I'd like to clarify what I said before.
By using MapState mainly gain two things:
- position access by index
- the full list does not need to be deserialized to read values (which is
how ListState works).
Point access should obviously done by get(index).
However, iterating over the list should be done by iterating over the entry
(or value) set. The entry set iterator will prefetch multiple entries and
only deserialize the key / values when you access them. This reduces the
number of RocksDB look-ups.
2018-02-19 0:10 GMT+01:00 Ken Krugler <kkrugler_li...@transpac.com>:
> Hi there,
> I’ve got a MapState where I need to iterate over the entries.
> This currently isn’t supported (at least for Rocks DB), AFAIK, though
> there is an issue/PR <https://issues.apache.org/jira/browse/FLINK-8297> to
> improve this.
> The best solution I’ve seen is what Fabian proposed, which involves
> keeping a ValueState with a count of entries, and then having the key for
> the MapState be the index.
> I cannot comment on the internal design, but you could put the data into a
> RocksDBStateBackend MapState<Integer, X> where the value X is your data
> type and the key is the list index.

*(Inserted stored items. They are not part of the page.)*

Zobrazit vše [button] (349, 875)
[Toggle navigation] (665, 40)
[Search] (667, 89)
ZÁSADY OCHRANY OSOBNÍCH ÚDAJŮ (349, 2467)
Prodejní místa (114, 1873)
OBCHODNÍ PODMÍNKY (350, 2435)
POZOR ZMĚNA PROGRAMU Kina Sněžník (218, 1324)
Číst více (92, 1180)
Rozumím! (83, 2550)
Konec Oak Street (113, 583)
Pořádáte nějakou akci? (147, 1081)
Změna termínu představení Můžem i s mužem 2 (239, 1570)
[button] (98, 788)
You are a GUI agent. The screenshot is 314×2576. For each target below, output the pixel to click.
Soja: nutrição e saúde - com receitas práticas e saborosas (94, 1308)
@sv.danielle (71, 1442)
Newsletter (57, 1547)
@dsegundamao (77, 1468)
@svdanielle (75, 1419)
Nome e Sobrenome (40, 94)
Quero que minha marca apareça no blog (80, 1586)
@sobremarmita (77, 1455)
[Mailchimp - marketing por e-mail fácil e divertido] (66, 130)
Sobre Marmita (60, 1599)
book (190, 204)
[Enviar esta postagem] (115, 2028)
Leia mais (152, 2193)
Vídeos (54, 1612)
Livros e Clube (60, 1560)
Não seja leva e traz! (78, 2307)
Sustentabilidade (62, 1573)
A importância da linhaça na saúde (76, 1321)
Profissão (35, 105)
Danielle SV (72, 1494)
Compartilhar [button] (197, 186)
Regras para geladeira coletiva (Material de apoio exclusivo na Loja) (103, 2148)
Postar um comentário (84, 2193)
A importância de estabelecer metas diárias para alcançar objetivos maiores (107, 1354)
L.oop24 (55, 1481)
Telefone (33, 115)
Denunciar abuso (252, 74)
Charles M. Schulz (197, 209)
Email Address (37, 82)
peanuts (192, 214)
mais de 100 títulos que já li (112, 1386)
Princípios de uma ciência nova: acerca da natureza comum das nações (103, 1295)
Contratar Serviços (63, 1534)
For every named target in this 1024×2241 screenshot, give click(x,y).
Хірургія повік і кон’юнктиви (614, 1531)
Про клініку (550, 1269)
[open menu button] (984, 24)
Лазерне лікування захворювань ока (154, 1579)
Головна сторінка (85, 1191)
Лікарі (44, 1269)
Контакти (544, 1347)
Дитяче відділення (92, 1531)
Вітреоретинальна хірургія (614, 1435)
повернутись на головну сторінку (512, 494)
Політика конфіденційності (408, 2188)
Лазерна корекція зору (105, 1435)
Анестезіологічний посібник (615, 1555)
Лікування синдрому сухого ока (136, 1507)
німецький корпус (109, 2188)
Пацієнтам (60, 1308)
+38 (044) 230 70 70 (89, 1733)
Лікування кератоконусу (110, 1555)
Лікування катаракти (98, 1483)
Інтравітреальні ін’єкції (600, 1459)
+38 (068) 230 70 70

You would need another ValueState for
> the current number of elements that you put into the MapState.
> A MapState allows to fetch and traverse the key, value, or entry set of the
> Map without loading it completely into memory.
> The sets are traversed in sort order of the key, so should be in insertion
> order (given that you properly increment the list index).
> This effectively lets you iterate over all of the map entries for a given
> (keyed) state - though it doesn’t solve the “I have to iterate over _every_
> entry” situation.
> Is this currently the best option?
> — Ken
> +1 530-210-6378 <(530)%20210-6378>